Dealing effectively with extreme heat episodes will be easier for some of us than for others. Equity considerations are a major concern when it comes to who swelters from extreme heat brought on by, worsened by, and hastened by climate change. Lives are at stake, Los Angeles residents’ health is at stake. In real terms that means people we know, it means members of our families and our neighbors will be impacted. Heat stroke can kill. People at greatest risk includes infants and children four years and older, seniors, and people with underlying health conditions such as diabetes, obesity, and heart disease.
As might be anticipated, economic status plays a key role in how residents manage extreme heat. If you live in a modern four-bedroom home with central air conditioning, you’re not worried about surviving extreme heat. But even in that situation, running air conditioning throughout the stifling summer months comes at a cost. If you are economically secure, you manage to cover that monthly cost to protect your health. But what if you can’t afford the cost? Poor families and working residents are presented together with tougher choices when triple-digit temperatures persist for days, and their thermometers hover in the high 90s for weeks on end. In the future, high 90s might start occurring in early June and stretch to early October with protracted extreme heat episodes rising well above 100 degrees. The option of not running an air conditioner because the monthly power bills will be too high demand a solution. DWP service shut offs during extreme heat due to unpaid or late paid power bills is not one of them. If we fail to act decisively now, residents living in specific communities in L.A. will struggle under extreme heat for months on end each summer.
Let’s be clear, no one living in the City of L.A. should be allowed to suffer a heat related death or contend with a major health related emergency triggered by extreme heat. We know the risk. We must rapidly deploy common sense solutions in the face of what is nothing short of a growing public health, weather, and climate concern. There are steps that we’re taking and more steps that we can take to mitigate the impact of extreme heat. And to do so in a manner that the poorest among us aren’t left to struggle on their own with no opportunity to achieve some relief.

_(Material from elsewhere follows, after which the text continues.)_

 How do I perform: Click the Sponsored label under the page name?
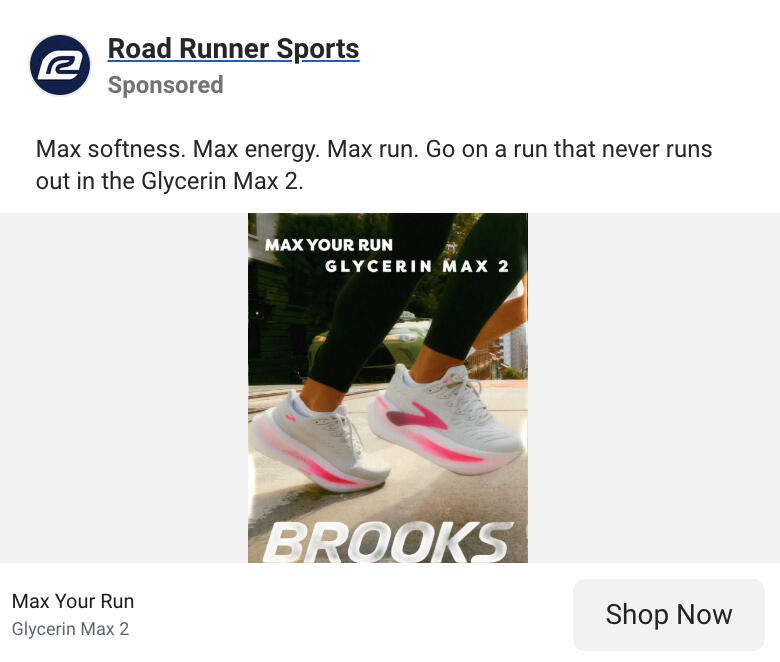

Now as we know, this department currently has an equity strategies process underway. That process is set to report back to this board later this year with an interim report and a final report in the following year. But this particular calamity is present now today and is not subject for some distant future response, which is why it is before this board. We are joined today, and are grateful for the presence of two of our equity strategy partners, Pacoima Beautiful will be presenting, as will Community Enterprise Partners. In addition, we have our initial presentation, our kickoff presentation, being made by the Department’s Sustainability division along with City Plants, a tremendous partner in this effort. And I’m looking forward to, as the entire board, to better understand the strategies that are currently being deployed, and also, to understand how we become more intentional, more specific, more impactful, and scale in our response to this aspect of the current climate crisis.